WHAT TO WORK ON: What follows is a set of entries. Repeat them exactly, but not their pictures.

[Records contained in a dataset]
....................
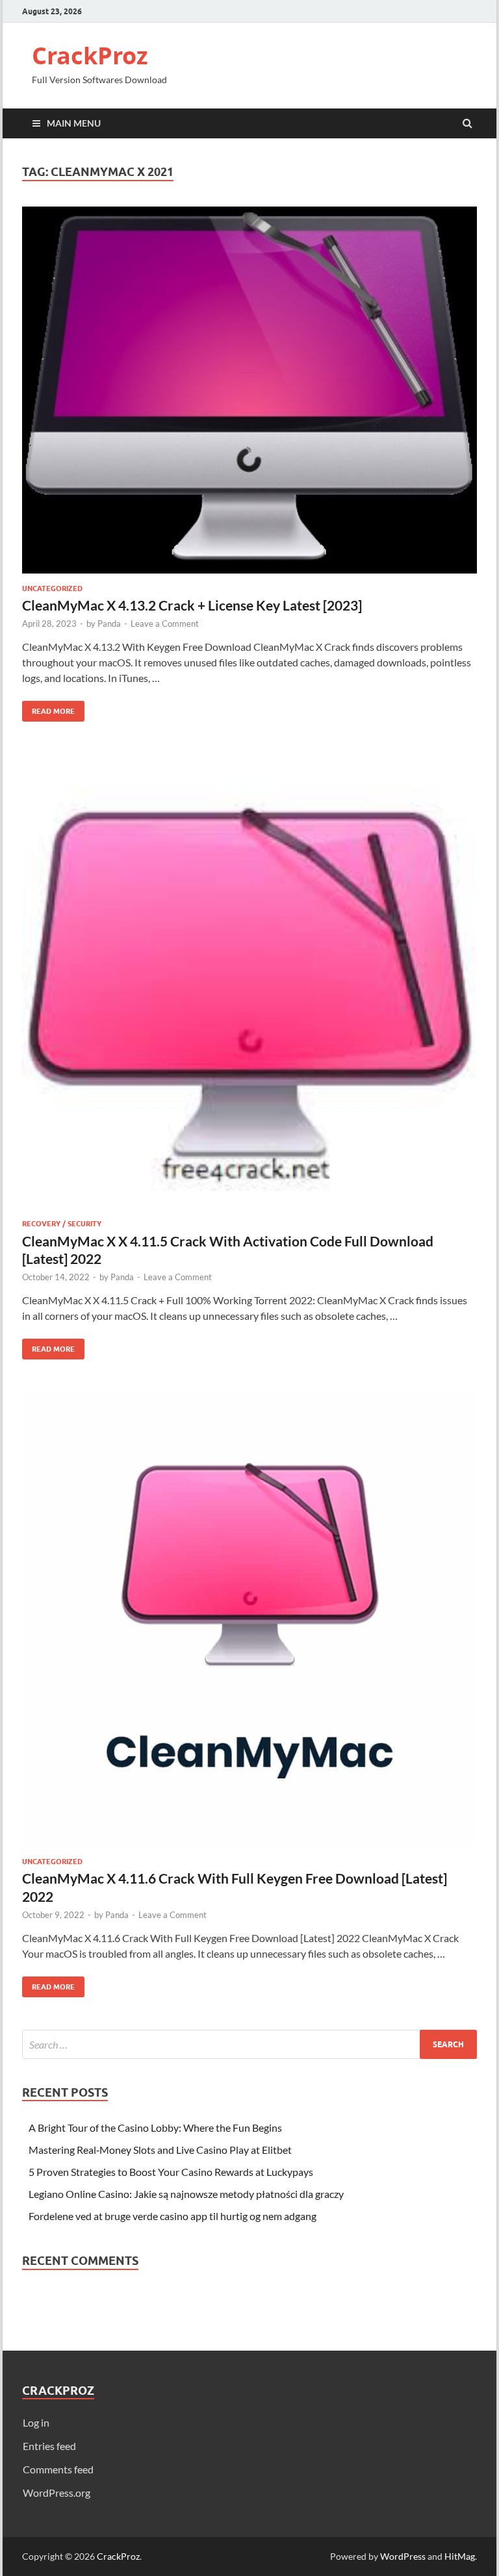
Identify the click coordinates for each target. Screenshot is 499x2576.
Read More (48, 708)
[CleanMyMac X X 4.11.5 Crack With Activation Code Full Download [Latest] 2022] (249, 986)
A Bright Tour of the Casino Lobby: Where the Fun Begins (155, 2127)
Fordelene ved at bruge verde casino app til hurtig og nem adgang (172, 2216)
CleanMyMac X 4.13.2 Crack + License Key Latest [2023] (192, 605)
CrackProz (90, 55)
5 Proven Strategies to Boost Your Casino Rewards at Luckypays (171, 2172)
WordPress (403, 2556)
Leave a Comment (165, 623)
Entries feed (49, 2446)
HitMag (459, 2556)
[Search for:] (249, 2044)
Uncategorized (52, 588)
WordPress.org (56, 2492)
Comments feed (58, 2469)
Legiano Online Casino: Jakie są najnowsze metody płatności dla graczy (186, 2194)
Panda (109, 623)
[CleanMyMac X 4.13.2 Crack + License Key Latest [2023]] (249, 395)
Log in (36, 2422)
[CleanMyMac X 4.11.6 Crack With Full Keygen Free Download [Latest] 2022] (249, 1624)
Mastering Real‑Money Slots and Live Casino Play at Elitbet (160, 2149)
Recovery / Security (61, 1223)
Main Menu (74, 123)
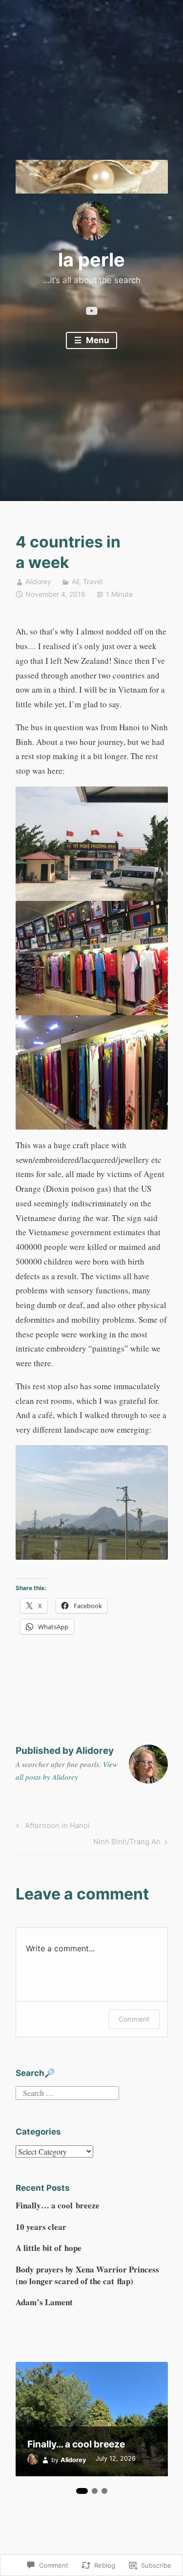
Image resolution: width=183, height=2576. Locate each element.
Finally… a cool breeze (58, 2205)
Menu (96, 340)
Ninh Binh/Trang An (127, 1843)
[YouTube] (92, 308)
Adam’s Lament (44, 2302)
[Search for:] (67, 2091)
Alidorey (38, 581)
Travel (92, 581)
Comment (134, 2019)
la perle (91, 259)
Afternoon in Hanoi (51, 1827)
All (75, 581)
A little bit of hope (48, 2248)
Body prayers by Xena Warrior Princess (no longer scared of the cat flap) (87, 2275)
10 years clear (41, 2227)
....................
TASK SOLUTION:
Identify the click coordinates for each target. Screenshot is 499x2576.
Read More (48, 708)
[CleanMyMac X X 4.11.5 Crack With Activation Code Full Download [Latest] 2022] (249, 986)
A Bright Tour of the Casino Lobby: Where the Fun Begins (155, 2127)
Fordelene ved at bruge verde casino app til hurtig og nem adgang (172, 2216)
CleanMyMac X 4.13.2 Crack + License Key Latest [2023] (192, 605)
CrackProz (90, 55)
5 Proven Strategies to Boost Your Casino Rewards at Luckypays (171, 2172)
WordPress (403, 2556)
Leave a Comment (165, 623)
Entries feed (49, 2446)
HitMag (459, 2556)
[Search for:] (249, 2044)
Uncategorized (52, 588)
WordPress.org (56, 2492)
Comments feed (58, 2469)
Legiano Online Casino: Jakie są najnowsze metody płatności dla graczy (186, 2194)
Panda (109, 623)
[CleanMyMac X 4.13.2 Crack + License Key Latest [2023]] (249, 395)
Log in (36, 2422)
[CleanMyMac X 4.11.6 Crack With Full Keygen Free Download [Latest] 2022] (249, 1624)
Mastering Real‑Money Slots and Live Casino Play at Elitbet (160, 2149)
Recovery / Security (61, 1223)
Main Menu (74, 123)
Image resolution: width=183, height=2576. Locate each element.
Finally… a cool breeze (58, 2205)
Menu (96, 340)
Ninh Binh/Trang An (127, 1843)
[YouTube] (92, 308)
Adam’s Lament (44, 2302)
[Search for:] (67, 2091)
Alidorey (38, 581)
Travel (92, 581)
Comment (134, 2019)
la perle (91, 259)
Afternoon in Hanoi (51, 1827)
All (75, 581)
A little bit of hope (48, 2248)
Body prayers by Xena Warrior Princess (no longer scared of the cat flap) (87, 2275)
10 years clear (41, 2227)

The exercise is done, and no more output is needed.